January 17, 2021
Jimmy Dore Says Donald Trump Should Pardon Julian Assange For Freedom Of Speech & Press

Comedian and political commentator Jimmy Dore appeared on Tucker Carlson's show on Friday and argued for the release of imprisoned journalist Julian Assange.

Dore began by touching on the recent censorship happening on technology platforms, arguing that it violates American free speech protections. In a YouTube clip of his appearance, the commentator claimed that George W. Bush's War on Terror already showed the dangers of government overreach in the name of fighting domestic terror and suggested that the new push for censorship could lead to the same abuses.

The political commentator's remarks echoed warnings from journalist Glenn Greenwald, who argued in a recent Twitter thread that the events at the U.S. Capitol have accelerated the "new War on Terror" that President-elect Joe Biden's administration is purportedly planning to pursue.

From here, Dore highlighted the censorship of Assange and called for the journalist to be pardoned.

"The first person to be de-platformed was Wikileaks and Julian Assange," he said.

"And this will be a great way for Donald Trump to stick a thumb back in the eye of these people, is to pardon Julian Assange. If he knows what's good for freedom of speech and freedom of the press, he should take this moment and pardon Julian Assange."
As The Inquisitr reported, conservative commentator Jack Posobiec previously claimed that Trump would be making a decision on whether to pardon Assange — as well as Edward Snowden and Ross Ulbricht — by this weekend.

Wikileaks Founder Julian Assange leaves Southwark Crown Court in a security van after being sentenced on May 1, 2019 in London, England.
Getty Images | Jack Taylor

Per CNN, the WikiLeaks founder was charged under the Espionage Act for publishing classified diplomatic and military cables that exposed U.S. war crimes in Iraq and Afghanistan. He is facing up to 175 years in prison and was recently denied bail by a British judge. The same judge earlier denied Assange's extradition to the United States.
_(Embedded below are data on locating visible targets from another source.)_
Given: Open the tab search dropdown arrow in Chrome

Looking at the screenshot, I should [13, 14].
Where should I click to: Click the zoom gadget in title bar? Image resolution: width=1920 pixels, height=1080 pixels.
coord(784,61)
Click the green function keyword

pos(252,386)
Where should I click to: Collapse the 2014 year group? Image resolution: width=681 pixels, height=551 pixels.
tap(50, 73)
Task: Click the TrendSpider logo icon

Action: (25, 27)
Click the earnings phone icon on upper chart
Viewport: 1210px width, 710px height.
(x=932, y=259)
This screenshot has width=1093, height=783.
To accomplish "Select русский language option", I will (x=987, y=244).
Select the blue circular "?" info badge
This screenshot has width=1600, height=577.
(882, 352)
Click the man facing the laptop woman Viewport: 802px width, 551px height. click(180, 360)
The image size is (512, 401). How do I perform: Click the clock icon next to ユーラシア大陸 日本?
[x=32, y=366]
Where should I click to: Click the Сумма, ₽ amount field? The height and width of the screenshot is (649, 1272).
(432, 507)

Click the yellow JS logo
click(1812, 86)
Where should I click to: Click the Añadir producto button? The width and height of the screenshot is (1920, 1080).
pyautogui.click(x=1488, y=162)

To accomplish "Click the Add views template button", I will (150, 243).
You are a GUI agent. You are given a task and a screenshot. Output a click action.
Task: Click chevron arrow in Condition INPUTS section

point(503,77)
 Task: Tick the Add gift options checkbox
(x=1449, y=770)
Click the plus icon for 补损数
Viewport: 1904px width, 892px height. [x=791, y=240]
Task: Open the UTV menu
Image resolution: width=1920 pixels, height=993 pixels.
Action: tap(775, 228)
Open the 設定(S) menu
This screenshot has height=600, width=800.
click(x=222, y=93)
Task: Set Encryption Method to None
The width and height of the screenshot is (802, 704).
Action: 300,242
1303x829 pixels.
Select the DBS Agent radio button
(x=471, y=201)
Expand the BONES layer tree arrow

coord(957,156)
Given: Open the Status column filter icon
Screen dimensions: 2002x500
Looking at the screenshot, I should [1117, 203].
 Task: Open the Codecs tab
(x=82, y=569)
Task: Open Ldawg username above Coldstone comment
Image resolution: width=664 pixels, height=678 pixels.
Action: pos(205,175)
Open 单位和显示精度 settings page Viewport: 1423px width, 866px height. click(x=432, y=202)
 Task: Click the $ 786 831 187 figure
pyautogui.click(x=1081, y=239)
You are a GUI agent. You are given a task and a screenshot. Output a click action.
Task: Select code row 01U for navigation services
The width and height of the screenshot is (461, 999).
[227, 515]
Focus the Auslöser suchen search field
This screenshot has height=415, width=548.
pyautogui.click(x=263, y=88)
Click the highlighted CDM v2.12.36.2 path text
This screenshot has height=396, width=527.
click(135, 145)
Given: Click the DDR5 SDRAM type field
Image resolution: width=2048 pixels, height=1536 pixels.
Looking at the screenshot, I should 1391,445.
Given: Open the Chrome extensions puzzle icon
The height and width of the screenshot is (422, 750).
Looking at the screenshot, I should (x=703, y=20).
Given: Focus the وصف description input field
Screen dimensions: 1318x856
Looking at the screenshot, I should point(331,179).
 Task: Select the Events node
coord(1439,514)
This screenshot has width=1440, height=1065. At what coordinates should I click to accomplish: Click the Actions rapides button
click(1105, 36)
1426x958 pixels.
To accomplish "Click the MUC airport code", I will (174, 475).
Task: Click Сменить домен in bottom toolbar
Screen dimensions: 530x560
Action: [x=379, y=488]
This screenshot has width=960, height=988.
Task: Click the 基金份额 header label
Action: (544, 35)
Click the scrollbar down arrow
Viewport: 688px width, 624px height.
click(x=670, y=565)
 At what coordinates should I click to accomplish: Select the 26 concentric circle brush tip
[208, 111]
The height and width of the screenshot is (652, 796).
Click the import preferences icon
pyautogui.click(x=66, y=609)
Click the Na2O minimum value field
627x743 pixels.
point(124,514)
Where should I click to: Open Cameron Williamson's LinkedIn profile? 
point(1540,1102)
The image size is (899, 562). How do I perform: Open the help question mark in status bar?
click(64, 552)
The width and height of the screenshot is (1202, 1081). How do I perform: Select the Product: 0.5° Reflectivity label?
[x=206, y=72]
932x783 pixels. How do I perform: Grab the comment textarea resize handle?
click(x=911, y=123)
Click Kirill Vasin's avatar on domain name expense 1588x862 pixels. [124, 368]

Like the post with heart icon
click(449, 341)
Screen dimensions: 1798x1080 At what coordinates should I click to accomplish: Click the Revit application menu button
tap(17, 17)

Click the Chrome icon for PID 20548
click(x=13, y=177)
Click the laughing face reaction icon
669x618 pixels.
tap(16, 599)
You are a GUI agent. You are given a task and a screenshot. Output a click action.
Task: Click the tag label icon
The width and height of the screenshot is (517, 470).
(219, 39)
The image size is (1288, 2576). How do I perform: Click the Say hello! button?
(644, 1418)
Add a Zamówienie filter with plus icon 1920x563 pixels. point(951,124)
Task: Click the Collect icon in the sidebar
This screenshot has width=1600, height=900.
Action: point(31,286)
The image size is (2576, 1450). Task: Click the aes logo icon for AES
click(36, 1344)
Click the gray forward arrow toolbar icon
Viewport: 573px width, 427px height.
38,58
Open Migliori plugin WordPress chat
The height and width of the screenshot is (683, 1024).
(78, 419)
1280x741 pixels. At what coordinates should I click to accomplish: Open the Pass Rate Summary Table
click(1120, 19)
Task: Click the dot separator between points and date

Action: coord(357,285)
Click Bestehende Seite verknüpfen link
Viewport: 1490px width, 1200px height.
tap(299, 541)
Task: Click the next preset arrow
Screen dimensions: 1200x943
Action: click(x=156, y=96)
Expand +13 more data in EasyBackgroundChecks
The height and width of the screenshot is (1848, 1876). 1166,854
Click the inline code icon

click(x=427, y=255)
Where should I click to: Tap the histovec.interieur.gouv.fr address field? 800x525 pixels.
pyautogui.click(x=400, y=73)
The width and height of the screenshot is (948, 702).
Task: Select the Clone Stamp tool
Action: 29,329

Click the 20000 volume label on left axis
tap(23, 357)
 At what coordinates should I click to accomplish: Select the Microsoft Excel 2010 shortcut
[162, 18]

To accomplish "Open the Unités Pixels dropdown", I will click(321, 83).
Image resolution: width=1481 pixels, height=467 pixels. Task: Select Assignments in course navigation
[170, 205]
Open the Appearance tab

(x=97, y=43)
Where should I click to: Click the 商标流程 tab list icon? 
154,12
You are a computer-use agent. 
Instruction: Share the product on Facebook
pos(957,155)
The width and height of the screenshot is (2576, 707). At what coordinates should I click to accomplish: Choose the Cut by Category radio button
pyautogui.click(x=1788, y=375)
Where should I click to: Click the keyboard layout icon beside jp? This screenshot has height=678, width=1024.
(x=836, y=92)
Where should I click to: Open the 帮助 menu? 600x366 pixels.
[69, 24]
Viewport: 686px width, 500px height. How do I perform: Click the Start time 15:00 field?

In a piece for Common Dreams, journalist Chris Hedges argued for the importance of the case and the implications of Assange's possible conviction in the U.S.

"The extradition of Assange would mean the end of journalistic investigations into the inner workings of power. It would cement into place a terrifying global, corporate tyranny under which borders, nationality and law mean nothing."
Assange is being held in Belmarsh prison in London, England, where concerns have been raised about his physical and mental health. According to Amnesty International human rights expert Julia Hall, Assange is being targeted while in prison by a strategy to cut him off from his family, friends, and legal team. Elsewhere, reports suggested that the journalist has exhibited symptoms of psychological torture.

Outspoken supporters of Assange include actress Pamela Anderson, director Oliver Stone, and Pink Floyd musician Roger Waters.